2. Do you need an electronic viewfinder or are you cool with using a LCD screen/do I need a flip screen?
3. Do you need to shoot RAW files or are Jpegs ok?
4. Fixed lens or interchangeable lens? What focal length am I comfortable with?
5. Will I go out street shooting at night/low light conditions
6. What is the image quality like at high ISO? What is the highest ISO?
7. What is the focusing speed like? Is it fast enough to get that quick shot? 8. Battery life good or bad?
9. Does it have manual control capabilities?
10. Do I need digital at all, would a film camera suffice?
You can get more geeky on tech specs as much as you need...
Watch/read respected online camera reviews. Now make a list of some cameras that come close to matching your requirements. Then compare those cameras on your list against each other. Which one comes out on top once you weigh up your budget?
Go down to your local shop and 'man-handle' the cameras you have on your list and ask the shop assistant 101 questions. Which camera feels the most comfortable in your hands, ease of use for speed if you need to change settings in a moment, etc.
You often get much better online deals then in retail in shop prices if you research. When you are ready, make your purchase and get some killer shots!
Fernando Pires Coelho
I only know how to approach a place by walking. In fact we, street photographers, need to walk…walk a lot. Walk and watch and wait and then watch and wait again, being patient and trying to remain confident and open to the unexpected. We should be always looking for our “best shoot” that may be waiting us just around the corner.
Profit of the benefits of a small camera like those which made Leica photographers famous (but not necessarily a Leica)
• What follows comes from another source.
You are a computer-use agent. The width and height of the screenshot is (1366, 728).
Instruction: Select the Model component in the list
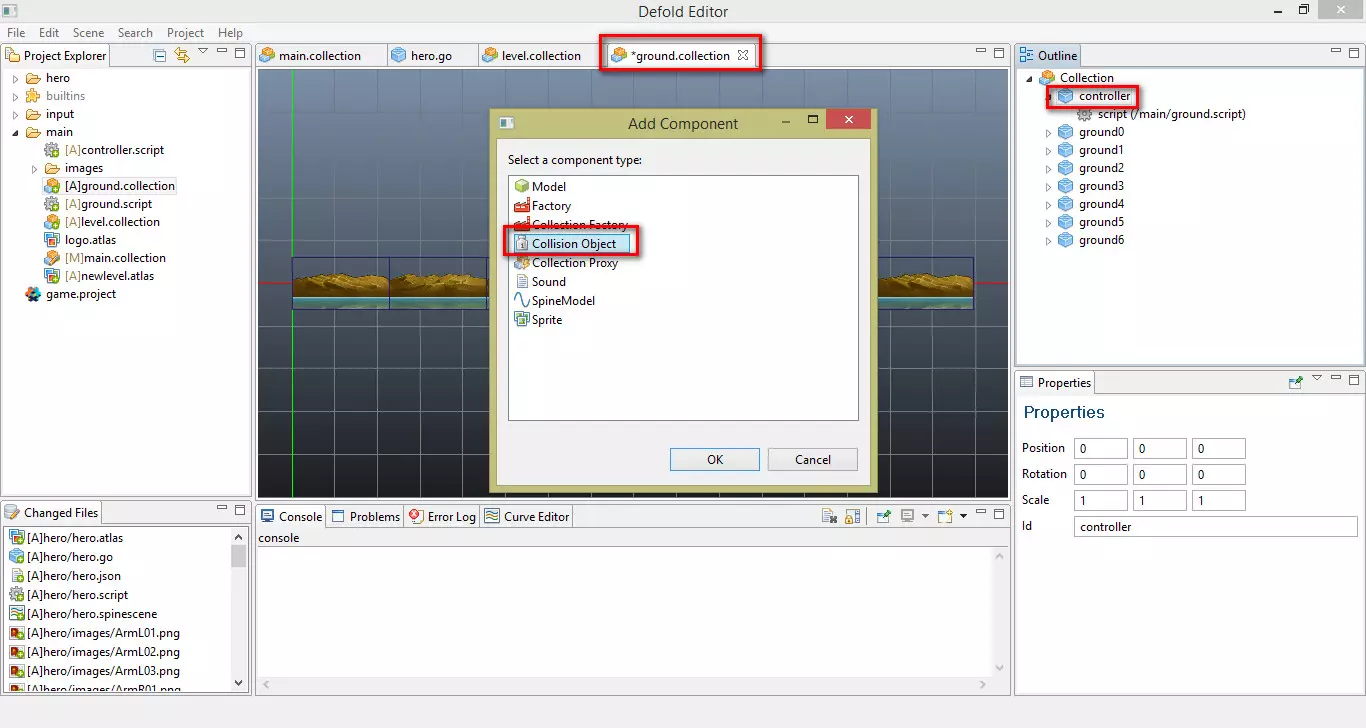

The first and utmost rule is still: "The best camera is the one you have with you." - Chase Jarvis
I am personally convinced that the importance of the camera is often overestimated. Nevertheless I made the experience that the use of a relatively small and unimpressive-looking camera combined with light efficient lenses is very supportive in taking spontaneous photos of decisive moments - almost unnoticed and in nearly every situation. A small and handy camera brings you closer to actual events and supports you in telling stories in a more dynamic and truthful manner.
Having this said enjoy just an example taken with a Sony Nex 7 and a (relatively large) 50 mm lens f/1.8, standing relatively close to the old lady.
my website - www.querformat-fotografie.de
Michael Ares (Los Angeles)
In street photography, I tend to view the world as my “scene”, with myself, the photographer, as the “director”, and the people walking around in front of me as my “actors”.
This method of thinking applies to all aspects of street photography, wedding photography, concerts etc., but the main topic that I want to address is the topic of “walls”.
To me, a wall is not just a wall, it’s the backdrop of your scene that adds more emphasize on the story that you want to tell (just like how a background scene sets the mood in a play).
I get frustrated sometimes when I see a beautiful wall that somebody photographs, but they lack the “right character”, or when they have the right character they don’t compose the image in a way that is pleasing to the eye. Walls that are painted or designed in a cool way require extra attention and extra patience to find the right actor and the right moment. When I want to incorporate a person with my wall, I want to make sure that the viewer is not only looking at the wall, but sees the connection between the wall and the individual in the picture. Sometimes I’ll stand in front of a wall from 10 minutes to an hour until I get that “connection” that I’m trying to achieve, and the end result is always satisfying.